New installations increasingly leverage emerging solutions such as AI/ML, AR/VR, video, analytics, and digital twins in pursuit of these ends. Preprocessing for these applications at the edge addresses the necessary response times and computational requirements, particularly for operational and safety applications that generate immediate output rather than being relegated to off-line processing.
This updated analysis re-confirms the roles of thick versus thin components of the digitally transformed edge in the context of these requirements. Thick edge devices are largely focused on edge-to-cloud integration and edge computing capabilities, while IT/OT convergence related to cybersecurity integration and centralized management capabilities are more prominent at the thin edge.
Thick edge = Edge-to-cloud integration, edge compute, and cloud native architecture
Digitally transformed enterprises have more opportunities to distribute functionality throughout the architecture because IT, cloud-native technologies, and IP-based networking are descending closer to the edge. Enterprise cloud architectures are likewise descending to the edge in pursuit of their primary data sources and to overcome the limitations of cloud execution, particularly regarding latency.
Data processing at the edge reduces cloud service fees for data-intensive installations and can address concerns about deployment, scale, and management complexity of cloud-based solutions. The edge tier can also be used to generate, access and process data that is too difficult, too expensive, or slow to access, or to bypass control system architectures and send data directly to the cloud.
Analytics are one of the “killer apps” for edge computing due to their ability to deliver concrete business outcomes in areas such as reduced machine downtime and maximum asset utilization. This pursuit has extended into related functionality associated with AI, AR/VR, machine vision and video analytics. Extensive data pre-processing and reliability requirements, as well as the need for on-prem output, are pushing execution of these applications to the edge.

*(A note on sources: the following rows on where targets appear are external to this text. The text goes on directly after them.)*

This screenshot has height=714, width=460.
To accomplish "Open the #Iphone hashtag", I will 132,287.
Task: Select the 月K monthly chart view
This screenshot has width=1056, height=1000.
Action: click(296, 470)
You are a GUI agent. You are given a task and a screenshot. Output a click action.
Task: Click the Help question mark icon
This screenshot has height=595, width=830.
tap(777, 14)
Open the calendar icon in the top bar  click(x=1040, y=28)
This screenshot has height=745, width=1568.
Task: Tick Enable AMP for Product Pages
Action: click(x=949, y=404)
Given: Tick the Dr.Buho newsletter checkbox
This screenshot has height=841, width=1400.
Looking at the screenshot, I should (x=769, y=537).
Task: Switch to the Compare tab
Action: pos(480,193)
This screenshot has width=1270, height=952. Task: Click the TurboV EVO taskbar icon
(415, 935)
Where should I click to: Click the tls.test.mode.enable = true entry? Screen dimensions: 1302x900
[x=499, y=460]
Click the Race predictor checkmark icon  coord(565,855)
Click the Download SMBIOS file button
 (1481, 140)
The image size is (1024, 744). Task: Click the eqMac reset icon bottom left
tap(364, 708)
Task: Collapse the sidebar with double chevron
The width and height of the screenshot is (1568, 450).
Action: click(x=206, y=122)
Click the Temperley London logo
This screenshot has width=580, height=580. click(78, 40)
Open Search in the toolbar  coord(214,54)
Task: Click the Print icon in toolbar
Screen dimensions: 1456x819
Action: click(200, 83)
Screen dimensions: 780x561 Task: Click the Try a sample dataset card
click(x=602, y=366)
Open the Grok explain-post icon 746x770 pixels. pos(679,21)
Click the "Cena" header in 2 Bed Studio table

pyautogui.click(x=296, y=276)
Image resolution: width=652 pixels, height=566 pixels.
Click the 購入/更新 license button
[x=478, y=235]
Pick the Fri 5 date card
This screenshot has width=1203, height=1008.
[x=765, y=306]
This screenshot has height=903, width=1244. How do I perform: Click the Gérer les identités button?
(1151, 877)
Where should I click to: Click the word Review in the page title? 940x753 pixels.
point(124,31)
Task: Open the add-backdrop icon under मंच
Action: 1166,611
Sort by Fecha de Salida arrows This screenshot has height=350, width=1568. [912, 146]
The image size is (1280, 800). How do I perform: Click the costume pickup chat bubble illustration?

Analytics, video, machine learning and similar applications require significant data collection and compute power that makes direct integration with enterprise clouds prohibitive from the perspective of both cost and performance. The resulting escalation in edge compute and store requirements is driving this functionality into the thick edge, including IPCs, edge servers and Industrial IoT gateways and routers.
Industrial IoT gateways and routers, for example, have evolved from their traditional role in serial-to-Ethernet conversion to platforms for IT/OT convergence, edge-to-cloud integration and edge computing.
Standardization on IP-based wireline and wireless networks is eliminating the need for hardware-based protocol conversion, particularly in new installations, and driving container-based application layer protocol conversion. These devices in turn increasingly incorporate standard CPUs from ARM or Intel, the Linux OS or derivatives, contain larger amounts of memory, and provide software support for containers.
Gateway and router suppliers continue to add compute capabilities to their devices. As a result, the value emphasis in the Industrial IoT gateway and router market has evolved from one based on automation protocol conversion to one more reliant on differentiation via software-enabled functionality and application execution, including edge-to-cloud integration and edge compute.